**To be done:**
Give as a JSON list of strings, one string per line and blank lines omitted, the records from the line containing "The image size is (829, 548)." through the end of the records. Leave the pictures out of the answer.

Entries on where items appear
········
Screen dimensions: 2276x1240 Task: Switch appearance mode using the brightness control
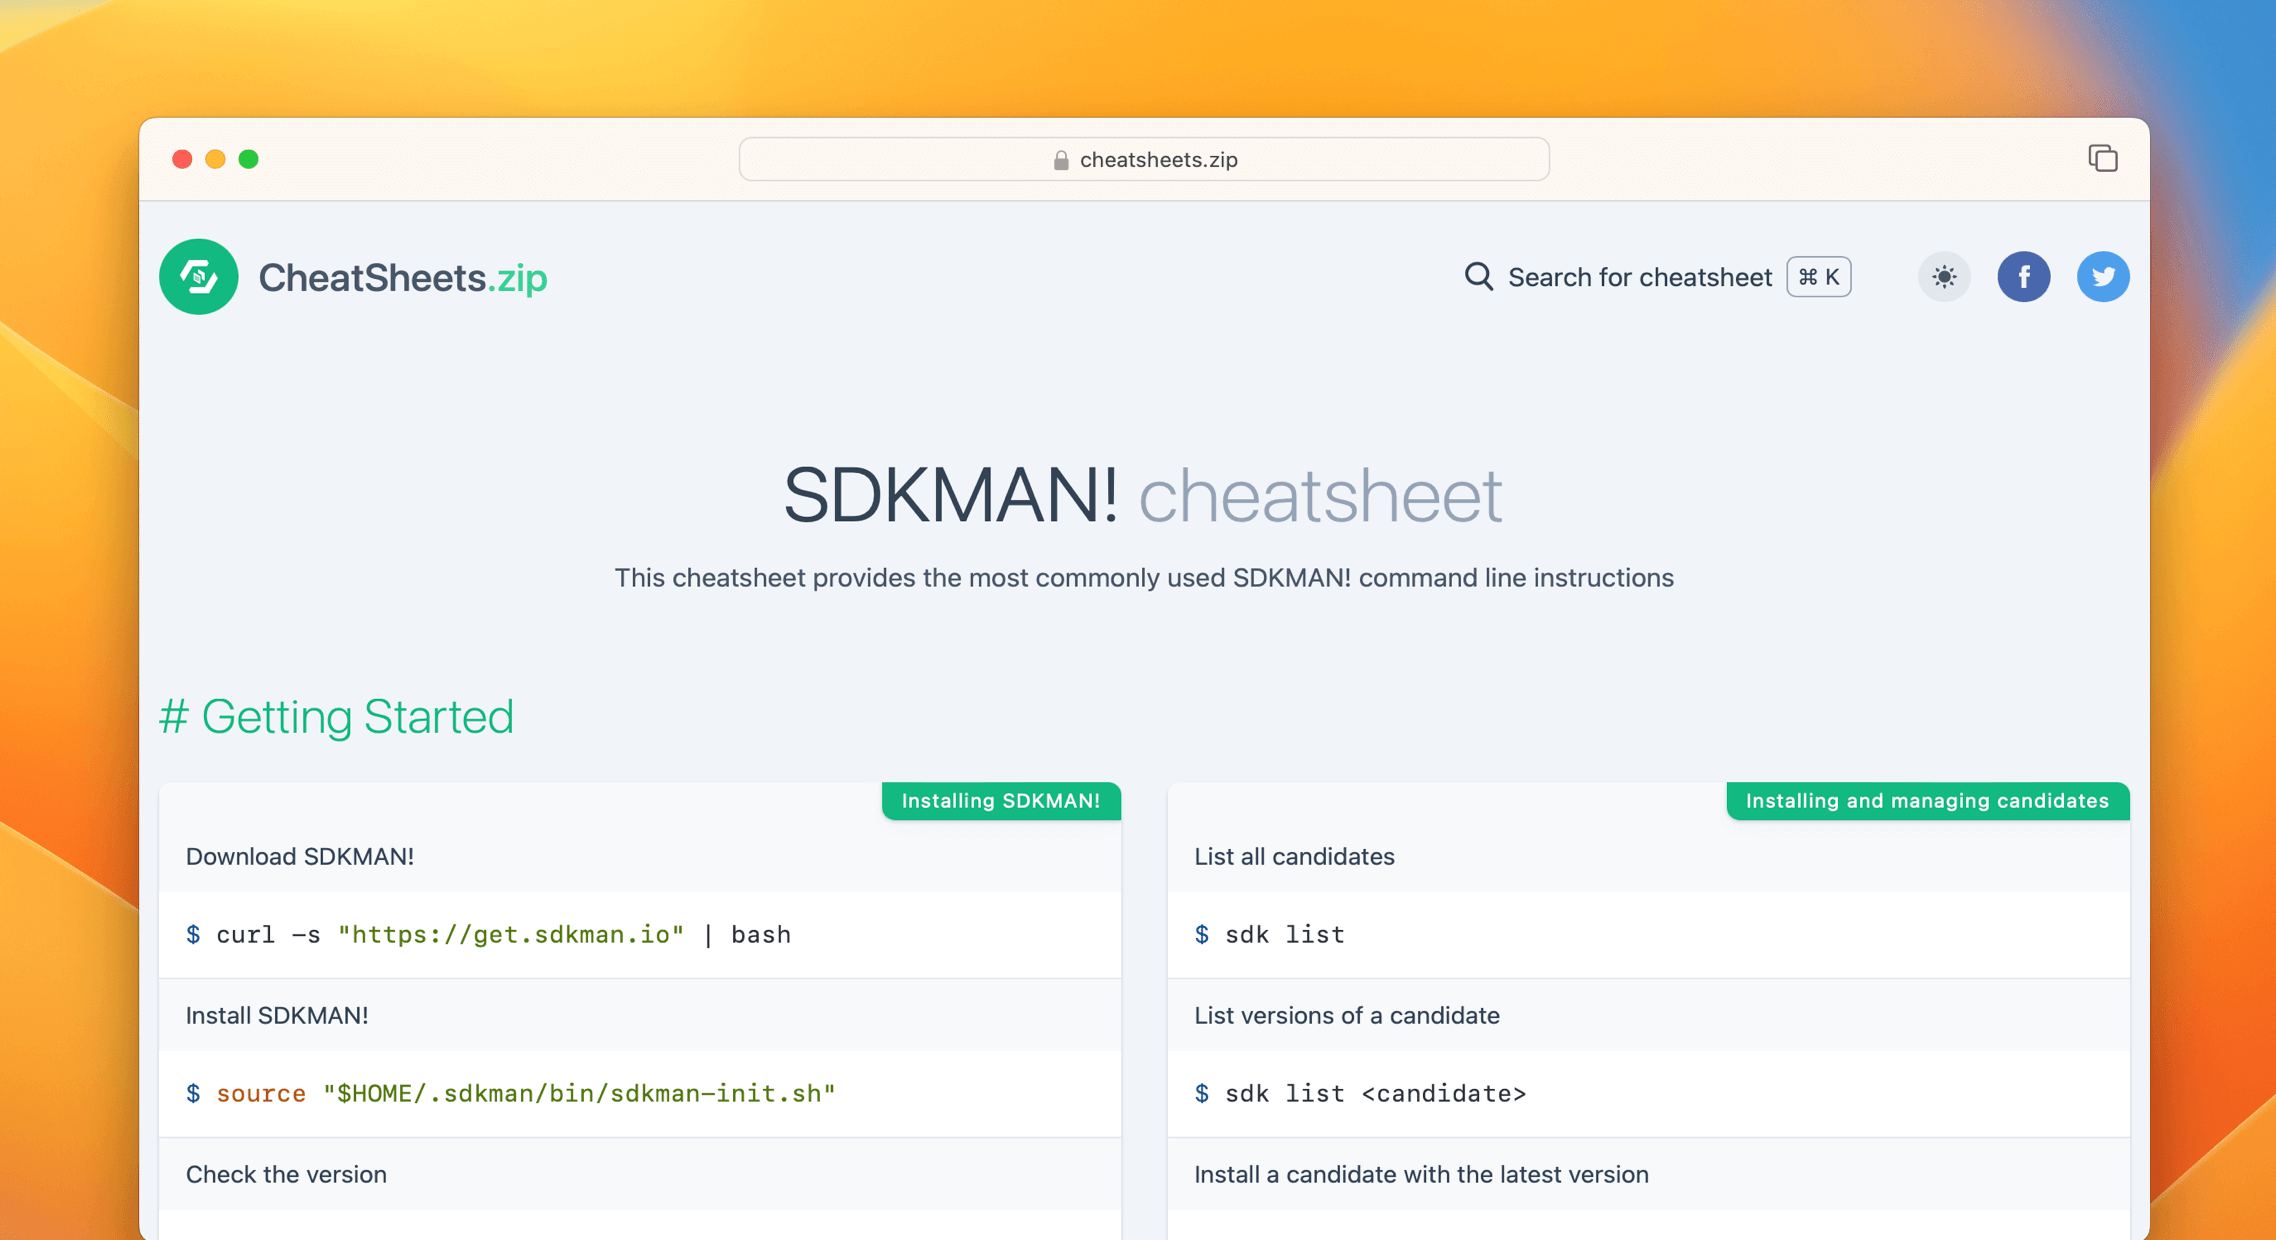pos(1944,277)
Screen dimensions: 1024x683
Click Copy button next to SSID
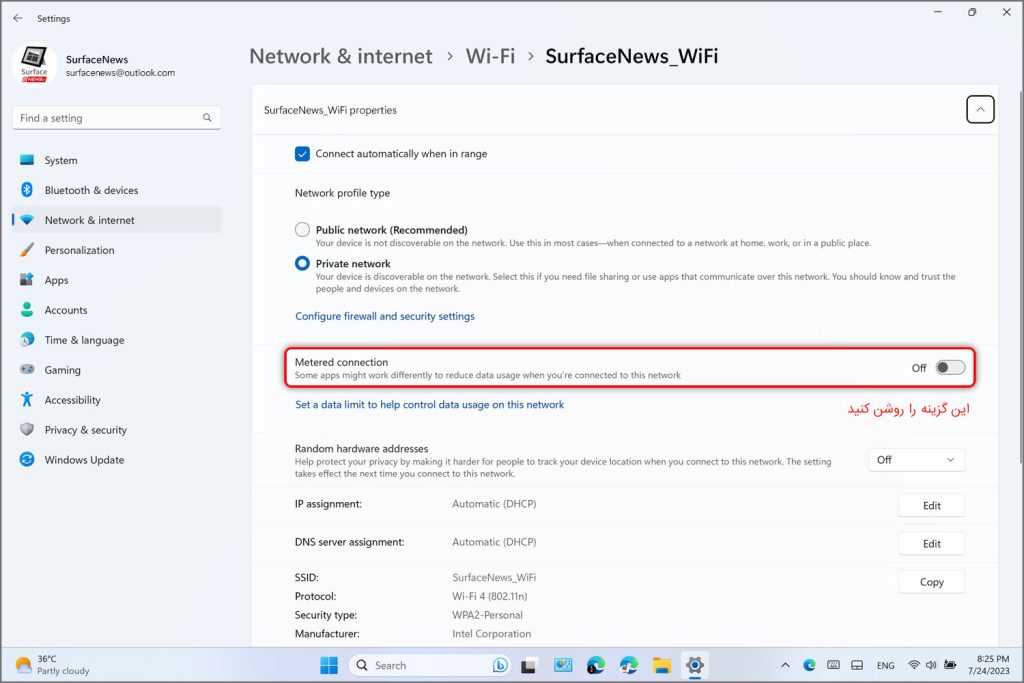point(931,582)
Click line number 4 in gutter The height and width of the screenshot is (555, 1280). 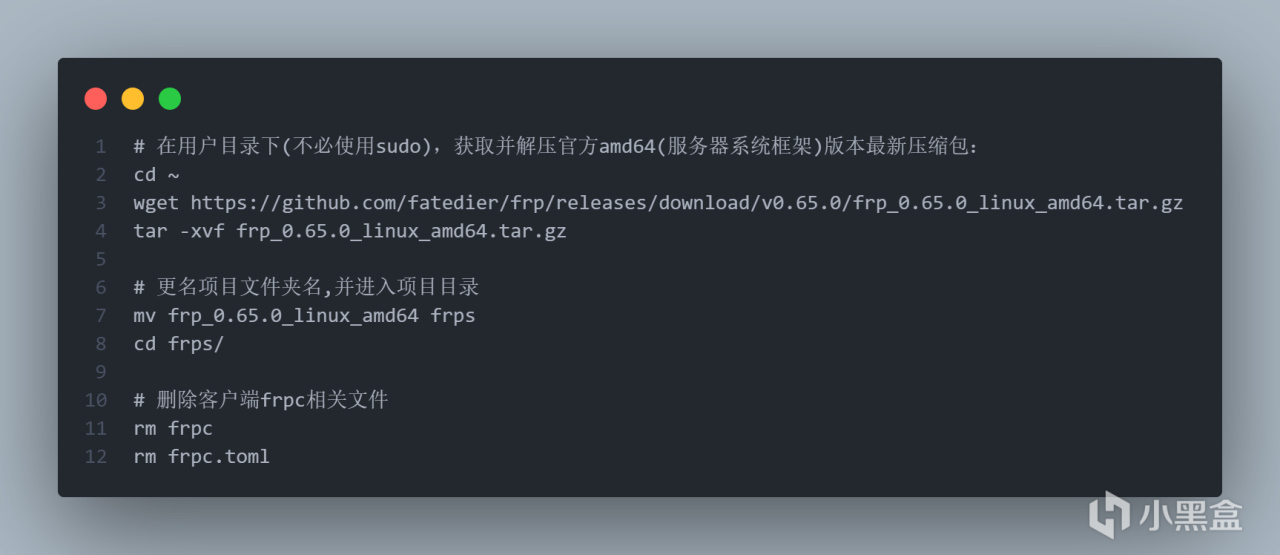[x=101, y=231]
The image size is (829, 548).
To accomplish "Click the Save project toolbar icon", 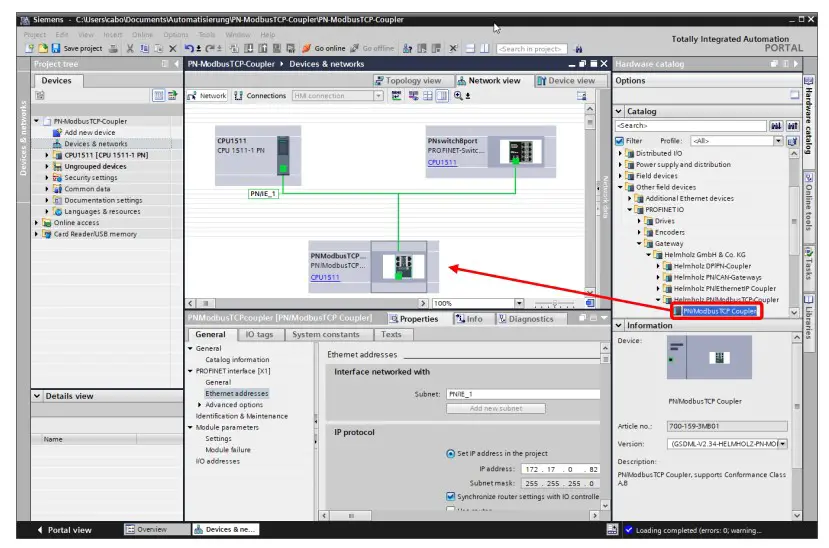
········
**Output of the task:**
[
  "The image size is (829, 548).",
  "To accomplish \"Click the Save project toolbar icon\", "
]